Route Planning Example

Requests Shortest Route from Non-null Warehouse ID

Preconditions:

  • The input is a non-null warehouse ID and a list of orders.

Invariants:

  • The input will not be modified.

Postconditions:

  • The result will be a sorted list of orders that provides the shortest delivery route.

Steps:

  1. The caller invokes the shortest route function with an existing warehouse ID and a list of orders.
  2. The algorithm calculates the shortest delivery route and returns the sorted list of orders.

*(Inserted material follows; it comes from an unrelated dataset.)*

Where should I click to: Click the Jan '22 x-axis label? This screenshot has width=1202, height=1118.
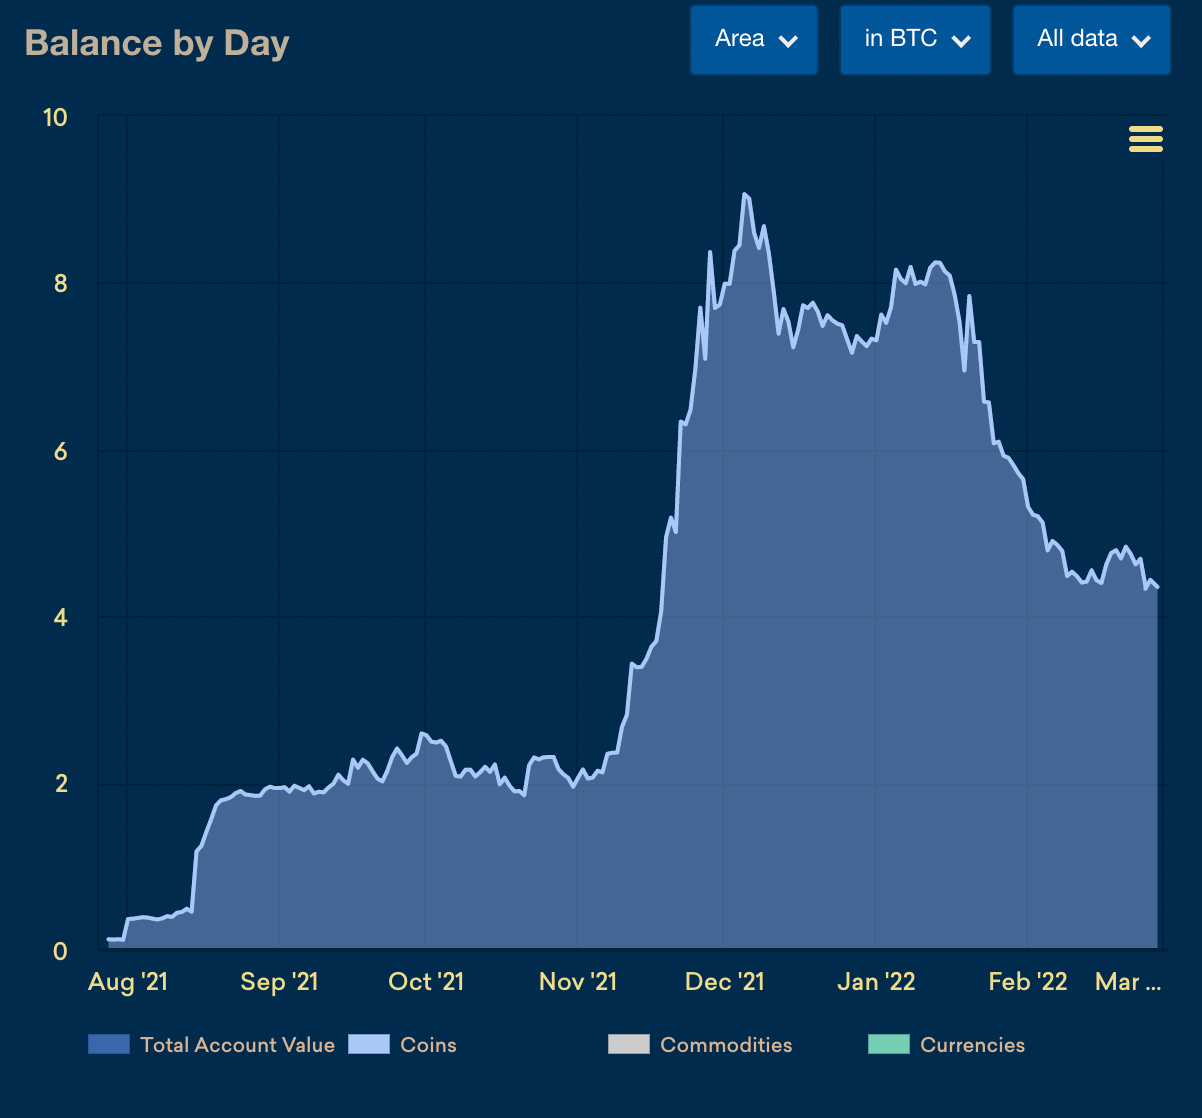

Requests Shortest Route from Null Warehouse ID

Preconditions:

  • The input is a null warehouse ID and a list of orders.

Invariants:

  • The input will not be modified.

Postconditions:

  • The result is an exception.

Steps:

  1. The caller calls the shortest route function with a null warehouse ID and a list of orders.
  2. The function raises an IllegalArgumentException.

Best Practices

Implementing Use Cases in Code

When we write code, we turn "the software" steps in all the use cases into Java. Here's an example implementation for the shortest route use case:

public class ShortestRouteFromWarehouse {
    /**
     * Finds the shortest route from a warehouse to deliver all orders.
     * 
     * @param warehouseId The ID of the starting warehouse
     * @param orders The orders to be delivered
     * @return A sorted list of orders representing the shortest delivery route
     * @throws IllegalArgumentException if warehouseId is null
     */
    public List<Order> findShortestRoute(String warehouseId, List<Order> orders) {
        // Check precondition
        if (warehouseId == null) {
            throw new IllegalArgumentException("Warehouse ID cannot be null");
        }
        
        // Make a copy to ensure we don't modify the input (invariant)
        List<Order> routeOrders = new ArrayList<>(orders);
        
        // Calculate the shortest route (simplified for example)
        Collections.sort(routeOrders, (o1, o2) -> {
            // Sort based on distance from warehouse and between orders
            // Implementation details omitted for brevity
            return 0;
        });
        
        // Return the sorted list (postcondition)
        return routeOrders;
    }
}

Refining the Requirements

Complex software can have many requirements, making it easy to forget or misunderstand important functionality. You can find missed functionality by examining each step of your use cases and asking, "what could go wrong here?" Make a new use case with preconditions for every answer.

Once you're done, determine which requirement each use case helps satisfy. Some requirements will have multiple use cases. Requirements without use cases indicate that you either don't understand how the customer will use your software or need to write another use case.

On the other hand, use cases without requirements indicate that you either have found a hidden requirement or don't need to write that code.